__Work to complete__:
Exactly as it appears, restate the whole listing.
|---|
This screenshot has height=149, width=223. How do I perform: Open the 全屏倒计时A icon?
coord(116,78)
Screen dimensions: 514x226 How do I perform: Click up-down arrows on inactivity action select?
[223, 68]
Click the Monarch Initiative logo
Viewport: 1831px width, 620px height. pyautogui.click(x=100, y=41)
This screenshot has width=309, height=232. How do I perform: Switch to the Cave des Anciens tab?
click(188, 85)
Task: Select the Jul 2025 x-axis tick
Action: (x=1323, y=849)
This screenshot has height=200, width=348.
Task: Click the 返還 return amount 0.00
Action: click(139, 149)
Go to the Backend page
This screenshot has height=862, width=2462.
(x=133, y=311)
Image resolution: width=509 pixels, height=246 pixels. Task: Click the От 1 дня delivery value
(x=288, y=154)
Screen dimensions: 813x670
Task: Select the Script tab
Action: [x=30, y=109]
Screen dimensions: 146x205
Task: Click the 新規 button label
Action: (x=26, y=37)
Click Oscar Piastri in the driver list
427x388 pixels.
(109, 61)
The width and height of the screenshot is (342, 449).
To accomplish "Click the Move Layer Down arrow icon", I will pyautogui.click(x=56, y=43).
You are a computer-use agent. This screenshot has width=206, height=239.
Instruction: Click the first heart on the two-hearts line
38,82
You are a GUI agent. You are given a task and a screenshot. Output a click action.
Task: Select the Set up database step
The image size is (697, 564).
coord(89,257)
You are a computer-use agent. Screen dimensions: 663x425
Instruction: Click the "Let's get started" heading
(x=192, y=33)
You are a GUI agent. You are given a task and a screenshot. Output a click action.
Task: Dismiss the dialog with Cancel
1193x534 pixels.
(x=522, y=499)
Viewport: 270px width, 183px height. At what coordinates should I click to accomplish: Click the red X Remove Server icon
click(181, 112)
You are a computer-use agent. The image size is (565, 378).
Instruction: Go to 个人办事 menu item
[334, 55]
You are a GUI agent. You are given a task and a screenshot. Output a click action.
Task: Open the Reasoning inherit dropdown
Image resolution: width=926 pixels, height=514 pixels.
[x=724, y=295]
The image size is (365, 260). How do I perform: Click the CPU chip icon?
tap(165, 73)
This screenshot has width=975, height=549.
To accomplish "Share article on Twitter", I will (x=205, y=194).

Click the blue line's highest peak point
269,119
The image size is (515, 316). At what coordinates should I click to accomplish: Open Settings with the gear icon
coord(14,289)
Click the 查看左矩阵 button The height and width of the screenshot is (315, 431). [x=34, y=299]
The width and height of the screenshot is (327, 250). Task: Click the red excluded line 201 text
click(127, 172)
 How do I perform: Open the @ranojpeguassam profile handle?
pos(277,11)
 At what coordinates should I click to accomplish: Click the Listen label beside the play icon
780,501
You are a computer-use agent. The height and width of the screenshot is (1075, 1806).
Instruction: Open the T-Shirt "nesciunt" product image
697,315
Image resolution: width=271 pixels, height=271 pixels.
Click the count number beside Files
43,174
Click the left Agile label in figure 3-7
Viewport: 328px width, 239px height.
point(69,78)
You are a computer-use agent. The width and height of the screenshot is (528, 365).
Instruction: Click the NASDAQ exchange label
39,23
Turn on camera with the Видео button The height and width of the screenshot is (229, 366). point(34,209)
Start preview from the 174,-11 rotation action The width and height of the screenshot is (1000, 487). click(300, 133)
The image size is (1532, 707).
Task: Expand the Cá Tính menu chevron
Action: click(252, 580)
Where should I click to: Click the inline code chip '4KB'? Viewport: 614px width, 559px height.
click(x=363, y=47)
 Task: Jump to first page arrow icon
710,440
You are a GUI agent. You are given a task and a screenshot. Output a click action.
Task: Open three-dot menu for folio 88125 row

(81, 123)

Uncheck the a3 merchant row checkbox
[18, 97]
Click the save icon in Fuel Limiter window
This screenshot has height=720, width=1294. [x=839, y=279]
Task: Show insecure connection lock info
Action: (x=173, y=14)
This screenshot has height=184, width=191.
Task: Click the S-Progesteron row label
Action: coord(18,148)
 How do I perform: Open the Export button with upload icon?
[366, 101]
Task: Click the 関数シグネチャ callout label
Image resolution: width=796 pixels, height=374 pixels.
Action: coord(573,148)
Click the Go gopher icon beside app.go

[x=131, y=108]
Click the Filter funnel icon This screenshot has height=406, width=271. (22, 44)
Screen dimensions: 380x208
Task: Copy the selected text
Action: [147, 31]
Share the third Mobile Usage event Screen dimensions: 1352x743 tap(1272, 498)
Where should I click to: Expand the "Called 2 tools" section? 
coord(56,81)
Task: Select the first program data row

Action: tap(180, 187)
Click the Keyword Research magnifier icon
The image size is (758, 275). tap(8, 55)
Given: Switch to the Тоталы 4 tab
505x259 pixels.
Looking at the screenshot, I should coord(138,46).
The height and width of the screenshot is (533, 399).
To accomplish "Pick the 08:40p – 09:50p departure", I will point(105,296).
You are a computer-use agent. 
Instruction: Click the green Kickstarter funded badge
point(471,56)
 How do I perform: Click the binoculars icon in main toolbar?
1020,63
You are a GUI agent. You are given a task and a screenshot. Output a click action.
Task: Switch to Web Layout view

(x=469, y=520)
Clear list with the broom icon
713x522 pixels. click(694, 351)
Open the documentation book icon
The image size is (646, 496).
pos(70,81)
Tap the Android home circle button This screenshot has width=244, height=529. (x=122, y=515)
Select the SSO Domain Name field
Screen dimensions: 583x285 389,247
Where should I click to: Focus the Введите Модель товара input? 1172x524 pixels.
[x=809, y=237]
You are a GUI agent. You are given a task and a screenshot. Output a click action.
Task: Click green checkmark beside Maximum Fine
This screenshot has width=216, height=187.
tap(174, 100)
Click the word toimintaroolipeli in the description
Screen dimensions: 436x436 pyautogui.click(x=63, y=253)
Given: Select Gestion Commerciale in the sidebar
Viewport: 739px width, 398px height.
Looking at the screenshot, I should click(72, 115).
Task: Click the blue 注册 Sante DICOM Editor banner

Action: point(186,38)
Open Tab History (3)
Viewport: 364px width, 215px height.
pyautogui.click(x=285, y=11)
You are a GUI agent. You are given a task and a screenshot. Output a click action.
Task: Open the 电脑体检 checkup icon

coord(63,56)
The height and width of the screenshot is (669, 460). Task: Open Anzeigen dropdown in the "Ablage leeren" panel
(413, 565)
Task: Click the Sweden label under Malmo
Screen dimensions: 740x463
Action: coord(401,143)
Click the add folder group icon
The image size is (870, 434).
|---|
__Exercise result__:
This screenshot has height=149, width=223. How do I perform: Open the 全屏倒计时A icon?
coord(116,78)
Screen dimensions: 514x226 How do I perform: Click up-down arrows on inactivity action select?
[223, 68]
Click the Monarch Initiative logo
Viewport: 1831px width, 620px height. pyautogui.click(x=100, y=41)
This screenshot has width=309, height=232. How do I perform: Switch to the Cave des Anciens tab?
click(188, 85)
Task: Select the Jul 2025 x-axis tick
Action: (x=1323, y=849)
This screenshot has height=200, width=348.
Task: Click the 返還 return amount 0.00
Action: click(139, 149)
Go to the Backend page
This screenshot has height=862, width=2462.
(x=133, y=311)
Image resolution: width=509 pixels, height=246 pixels. Task: Click the От 1 дня delivery value
(x=288, y=154)
Screen dimensions: 813x670
Task: Select the Script tab
Action: [x=30, y=109]
Screen dimensions: 146x205
Task: Click the 新規 button label
Action: (x=26, y=37)
Click Oscar Piastri in the driver list
427x388 pixels.
(109, 61)
The width and height of the screenshot is (342, 449).
To accomplish "Click the Move Layer Down arrow icon", I will pyautogui.click(x=56, y=43).
You are a computer-use agent. This screenshot has width=206, height=239.
Instruction: Click the first heart on the two-hearts line
38,82
You are a GUI agent. You are given a task and a screenshot. Output a click action.
Task: Select the Set up database step
The image size is (697, 564).
coord(89,257)
You are a computer-use agent. Screen dimensions: 663x425
Instruction: Click the "Let's get started" heading
(x=192, y=33)
You are a GUI agent. You are given a task and a screenshot. Output a click action.
Task: Dismiss the dialog with Cancel
1193x534 pixels.
(x=522, y=499)
Viewport: 270px width, 183px height. At what coordinates should I click to accomplish: Click the red X Remove Server icon
click(181, 112)
You are a computer-use agent. The image size is (565, 378).
Instruction: Go to 个人办事 menu item
[334, 55]
You are a GUI agent. You are given a task and a screenshot. Output a click action.
Task: Open the Reasoning inherit dropdown
Image resolution: width=926 pixels, height=514 pixels.
[x=724, y=295]
The image size is (365, 260). How do I perform: Click the CPU chip icon?
tap(165, 73)
This screenshot has width=975, height=549.
To accomplish "Share article on Twitter", I will (x=205, y=194).

Click the blue line's highest peak point
269,119
The image size is (515, 316). At what coordinates should I click to accomplish: Open Settings with the gear icon
coord(14,289)
Click the 查看左矩阵 button The height and width of the screenshot is (315, 431). [x=34, y=299]
The width and height of the screenshot is (327, 250). Task: Click the red excluded line 201 text
click(127, 172)
 How do I perform: Open the @ranojpeguassam profile handle?
pos(277,11)
 At what coordinates should I click to accomplish: Click the Listen label beside the play icon
780,501
You are a computer-use agent. The height and width of the screenshot is (1075, 1806).
Instruction: Open the T-Shirt "nesciunt" product image
697,315
Image resolution: width=271 pixels, height=271 pixels.
Click the count number beside Files
43,174
Click the left Agile label in figure 3-7
Viewport: 328px width, 239px height.
point(69,78)
You are a computer-use agent. The width and height of the screenshot is (528, 365).
Instruction: Click the NASDAQ exchange label
39,23
Turn on camera with the Видео button The height and width of the screenshot is (229, 366). point(34,209)
Start preview from the 174,-11 rotation action The width and height of the screenshot is (1000, 487). click(300, 133)
The image size is (1532, 707).
Task: Expand the Cá Tính menu chevron
Action: click(252, 580)
Where should I click to: Click the inline code chip '4KB'? Viewport: 614px width, 559px height.
click(x=363, y=47)
 Task: Jump to first page arrow icon
710,440
You are a GUI agent. You are given a task and a screenshot. Output a click action.
Task: Open three-dot menu for folio 88125 row

(81, 123)

Uncheck the a3 merchant row checkbox
[18, 97]
Click the save icon in Fuel Limiter window
This screenshot has height=720, width=1294. [x=839, y=279]
Task: Show insecure connection lock info
Action: (x=173, y=14)
This screenshot has height=184, width=191.
Task: Click the S-Progesteron row label
Action: coord(18,148)
 How do I perform: Open the Export button with upload icon?
[366, 101]
Task: Click the 関数シグネチャ callout label
Image resolution: width=796 pixels, height=374 pixels.
Action: coord(573,148)
Click the Go gopher icon beside app.go

[x=131, y=108]
Click the Filter funnel icon This screenshot has height=406, width=271. (22, 44)
Screen dimensions: 380x208
Task: Copy the selected text
Action: [147, 31]
Share the third Mobile Usage event Screen dimensions: 1352x743 tap(1272, 498)
Where should I click to: Expand the "Called 2 tools" section? 
coord(56,81)
Task: Select the first program data row

Action: tap(180, 187)
Click the Keyword Research magnifier icon
The image size is (758, 275). tap(8, 55)
Given: Switch to the Тоталы 4 tab
505x259 pixels.
Looking at the screenshot, I should coord(138,46).
The height and width of the screenshot is (533, 399).
To accomplish "Pick the 08:40p – 09:50p departure", I will point(105,296).
You are a computer-use agent. 
Instruction: Click the green Kickstarter funded badge
point(471,56)
 How do I perform: Click the binoculars icon in main toolbar?
1020,63
You are a GUI agent. You are given a task and a screenshot. Output a click action.
Task: Switch to Web Layout view

(x=469, y=520)
Clear list with the broom icon
713x522 pixels. click(694, 351)
Open the documentation book icon
The image size is (646, 496).
pos(70,81)
Tap the Android home circle button This screenshot has width=244, height=529. (x=122, y=515)
Select the SSO Domain Name field
Screen dimensions: 583x285 389,247
Where should I click to: Focus the Введите Модель товара input? 1172x524 pixels.
[x=809, y=237]
You are a GUI agent. You are given a task and a screenshot. Output a click action.
Task: Click green checkmark beside Maximum Fine
This screenshot has width=216, height=187.
tap(174, 100)
Click the word toimintaroolipeli in the description
Screen dimensions: 436x436 pyautogui.click(x=63, y=253)
Given: Select Gestion Commerciale in the sidebar
Viewport: 739px width, 398px height.
Looking at the screenshot, I should click(72, 115).
Task: Click the blue 注册 Sante DICOM Editor banner

Action: point(186,38)
Open Tab History (3)
Viewport: 364px width, 215px height.
pyautogui.click(x=285, y=11)
You are a GUI agent. You are given a task and a screenshot. Output a click action.
Task: Open the 电脑体检 checkup icon

coord(63,56)
The height and width of the screenshot is (669, 460). Task: Open Anzeigen dropdown in the "Ablage leeren" panel
(413, 565)
Task: Click the Sweden label under Malmo
Screen dimensions: 740x463
Action: coord(401,143)
Click the add folder group icon
The image size is (870, 434).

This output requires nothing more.